Action item
Each line of the data below containing "button" needs to be listed.

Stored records
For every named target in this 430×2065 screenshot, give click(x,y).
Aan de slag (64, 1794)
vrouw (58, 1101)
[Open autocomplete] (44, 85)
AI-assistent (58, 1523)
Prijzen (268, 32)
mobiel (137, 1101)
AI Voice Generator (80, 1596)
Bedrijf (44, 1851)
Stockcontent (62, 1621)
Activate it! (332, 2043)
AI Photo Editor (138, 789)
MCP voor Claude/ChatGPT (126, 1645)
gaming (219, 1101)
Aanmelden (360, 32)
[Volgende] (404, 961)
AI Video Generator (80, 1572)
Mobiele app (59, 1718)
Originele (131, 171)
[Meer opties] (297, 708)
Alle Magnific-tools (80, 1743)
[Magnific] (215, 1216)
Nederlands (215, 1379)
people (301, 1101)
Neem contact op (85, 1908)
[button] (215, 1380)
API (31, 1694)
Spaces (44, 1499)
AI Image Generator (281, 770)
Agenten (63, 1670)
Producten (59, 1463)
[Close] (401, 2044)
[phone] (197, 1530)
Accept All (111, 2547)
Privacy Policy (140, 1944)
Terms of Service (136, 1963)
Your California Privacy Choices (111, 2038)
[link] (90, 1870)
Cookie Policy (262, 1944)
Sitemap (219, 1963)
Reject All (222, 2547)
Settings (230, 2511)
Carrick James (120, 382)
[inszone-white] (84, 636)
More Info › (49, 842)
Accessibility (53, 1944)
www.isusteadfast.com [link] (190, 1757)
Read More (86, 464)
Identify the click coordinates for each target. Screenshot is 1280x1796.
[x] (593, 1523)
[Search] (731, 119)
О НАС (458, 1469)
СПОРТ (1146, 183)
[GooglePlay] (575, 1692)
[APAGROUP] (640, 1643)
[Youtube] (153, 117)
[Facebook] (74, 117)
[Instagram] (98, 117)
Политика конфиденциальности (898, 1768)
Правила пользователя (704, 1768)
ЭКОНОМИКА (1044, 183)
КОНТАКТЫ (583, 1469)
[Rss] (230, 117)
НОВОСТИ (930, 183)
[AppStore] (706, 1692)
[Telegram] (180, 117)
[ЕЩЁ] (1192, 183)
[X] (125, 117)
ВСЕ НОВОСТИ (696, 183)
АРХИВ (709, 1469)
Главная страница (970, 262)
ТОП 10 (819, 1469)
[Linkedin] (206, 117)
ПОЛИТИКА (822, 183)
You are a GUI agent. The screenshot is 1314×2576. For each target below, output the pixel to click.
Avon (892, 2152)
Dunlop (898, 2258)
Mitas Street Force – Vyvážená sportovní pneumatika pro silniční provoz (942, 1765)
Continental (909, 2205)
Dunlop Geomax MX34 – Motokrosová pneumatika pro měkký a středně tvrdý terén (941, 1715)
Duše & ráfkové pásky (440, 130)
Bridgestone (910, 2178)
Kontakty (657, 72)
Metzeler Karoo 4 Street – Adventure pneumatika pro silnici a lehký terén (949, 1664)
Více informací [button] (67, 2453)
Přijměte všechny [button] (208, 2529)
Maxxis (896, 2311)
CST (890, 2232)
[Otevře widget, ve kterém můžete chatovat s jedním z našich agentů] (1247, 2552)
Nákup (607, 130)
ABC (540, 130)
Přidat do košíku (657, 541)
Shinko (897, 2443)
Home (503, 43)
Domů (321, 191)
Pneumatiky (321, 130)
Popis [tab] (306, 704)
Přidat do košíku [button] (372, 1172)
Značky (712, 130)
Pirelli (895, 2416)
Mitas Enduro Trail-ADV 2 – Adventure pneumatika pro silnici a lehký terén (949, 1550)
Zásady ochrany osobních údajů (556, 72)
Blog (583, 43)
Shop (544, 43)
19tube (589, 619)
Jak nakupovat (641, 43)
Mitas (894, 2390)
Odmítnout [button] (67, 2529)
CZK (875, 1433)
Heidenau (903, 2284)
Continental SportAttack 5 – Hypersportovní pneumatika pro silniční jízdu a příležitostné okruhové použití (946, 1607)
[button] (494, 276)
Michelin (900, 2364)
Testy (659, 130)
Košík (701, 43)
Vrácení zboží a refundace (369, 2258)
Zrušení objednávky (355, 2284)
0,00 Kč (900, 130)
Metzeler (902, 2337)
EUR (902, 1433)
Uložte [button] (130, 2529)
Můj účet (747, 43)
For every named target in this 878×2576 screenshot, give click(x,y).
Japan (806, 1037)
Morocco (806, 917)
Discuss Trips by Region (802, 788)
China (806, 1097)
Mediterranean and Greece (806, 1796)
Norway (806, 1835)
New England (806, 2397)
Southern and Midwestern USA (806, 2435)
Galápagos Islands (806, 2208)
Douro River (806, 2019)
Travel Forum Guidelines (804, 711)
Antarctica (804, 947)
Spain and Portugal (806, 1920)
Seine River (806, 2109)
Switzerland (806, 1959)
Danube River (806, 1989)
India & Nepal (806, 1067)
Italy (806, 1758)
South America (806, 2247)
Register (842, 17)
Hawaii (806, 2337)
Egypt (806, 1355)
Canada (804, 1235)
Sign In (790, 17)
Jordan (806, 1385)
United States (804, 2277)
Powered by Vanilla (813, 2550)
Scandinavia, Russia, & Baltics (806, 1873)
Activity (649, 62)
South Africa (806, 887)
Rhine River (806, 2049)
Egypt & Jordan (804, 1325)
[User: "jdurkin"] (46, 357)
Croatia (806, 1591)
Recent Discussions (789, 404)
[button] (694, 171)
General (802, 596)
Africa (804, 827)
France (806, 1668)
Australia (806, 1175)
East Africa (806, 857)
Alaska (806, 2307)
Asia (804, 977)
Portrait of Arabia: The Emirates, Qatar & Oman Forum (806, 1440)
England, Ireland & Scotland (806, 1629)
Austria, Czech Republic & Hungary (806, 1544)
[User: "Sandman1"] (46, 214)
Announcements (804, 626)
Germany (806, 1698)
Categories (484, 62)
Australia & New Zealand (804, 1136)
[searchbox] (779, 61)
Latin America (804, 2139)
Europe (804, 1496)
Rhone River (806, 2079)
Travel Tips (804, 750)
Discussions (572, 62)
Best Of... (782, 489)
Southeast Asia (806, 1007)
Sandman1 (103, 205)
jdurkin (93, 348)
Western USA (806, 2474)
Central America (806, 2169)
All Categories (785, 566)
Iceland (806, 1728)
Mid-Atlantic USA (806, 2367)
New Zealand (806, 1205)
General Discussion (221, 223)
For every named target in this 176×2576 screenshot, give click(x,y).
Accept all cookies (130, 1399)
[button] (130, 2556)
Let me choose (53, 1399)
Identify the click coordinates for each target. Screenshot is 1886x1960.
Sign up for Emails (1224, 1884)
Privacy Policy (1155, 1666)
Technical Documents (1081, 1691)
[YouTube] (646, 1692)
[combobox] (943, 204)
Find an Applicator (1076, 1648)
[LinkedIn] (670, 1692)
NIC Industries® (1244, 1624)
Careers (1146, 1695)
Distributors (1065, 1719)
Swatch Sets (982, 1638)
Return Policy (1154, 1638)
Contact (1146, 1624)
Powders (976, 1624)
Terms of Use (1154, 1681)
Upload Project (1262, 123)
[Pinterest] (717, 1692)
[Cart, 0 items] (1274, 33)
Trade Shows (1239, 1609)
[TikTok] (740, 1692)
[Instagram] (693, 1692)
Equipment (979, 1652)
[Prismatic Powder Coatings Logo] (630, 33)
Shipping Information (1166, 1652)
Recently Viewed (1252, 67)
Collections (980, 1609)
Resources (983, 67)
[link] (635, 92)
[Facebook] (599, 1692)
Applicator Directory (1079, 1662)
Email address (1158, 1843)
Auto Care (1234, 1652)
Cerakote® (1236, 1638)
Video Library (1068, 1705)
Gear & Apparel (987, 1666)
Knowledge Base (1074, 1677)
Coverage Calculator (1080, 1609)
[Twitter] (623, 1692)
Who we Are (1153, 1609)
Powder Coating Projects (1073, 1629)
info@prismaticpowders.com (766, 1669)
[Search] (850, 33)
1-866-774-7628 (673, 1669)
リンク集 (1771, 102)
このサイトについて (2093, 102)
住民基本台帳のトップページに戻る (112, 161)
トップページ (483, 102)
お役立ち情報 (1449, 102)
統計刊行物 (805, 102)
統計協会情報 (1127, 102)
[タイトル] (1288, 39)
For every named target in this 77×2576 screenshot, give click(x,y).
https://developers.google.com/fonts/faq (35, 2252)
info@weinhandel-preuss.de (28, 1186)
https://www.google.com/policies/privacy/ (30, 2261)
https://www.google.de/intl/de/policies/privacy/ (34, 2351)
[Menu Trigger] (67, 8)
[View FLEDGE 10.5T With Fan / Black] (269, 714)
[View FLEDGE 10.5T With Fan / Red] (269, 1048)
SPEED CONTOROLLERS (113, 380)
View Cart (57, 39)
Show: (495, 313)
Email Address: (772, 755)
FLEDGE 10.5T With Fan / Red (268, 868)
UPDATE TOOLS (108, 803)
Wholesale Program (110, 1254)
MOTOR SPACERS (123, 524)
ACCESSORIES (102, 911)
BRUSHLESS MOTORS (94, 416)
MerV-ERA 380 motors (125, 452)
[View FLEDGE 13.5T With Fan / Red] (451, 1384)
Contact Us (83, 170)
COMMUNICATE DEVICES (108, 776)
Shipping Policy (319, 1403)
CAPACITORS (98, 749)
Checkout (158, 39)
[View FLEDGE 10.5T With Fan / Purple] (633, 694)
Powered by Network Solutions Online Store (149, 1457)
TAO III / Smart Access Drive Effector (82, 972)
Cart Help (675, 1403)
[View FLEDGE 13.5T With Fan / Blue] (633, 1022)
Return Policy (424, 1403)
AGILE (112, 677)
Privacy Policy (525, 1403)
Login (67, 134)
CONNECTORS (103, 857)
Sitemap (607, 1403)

Result
[button] (215, 1380)
Více informací [button] (67, 2453)
Přijměte všechny [button] (208, 2529)
Přidat do košíku [button] (372, 1172)
Odmítnout [button] (67, 2529)
[button] (494, 276)
Uložte [button] (130, 2529)
[button] (694, 171)
[button] (130, 2556)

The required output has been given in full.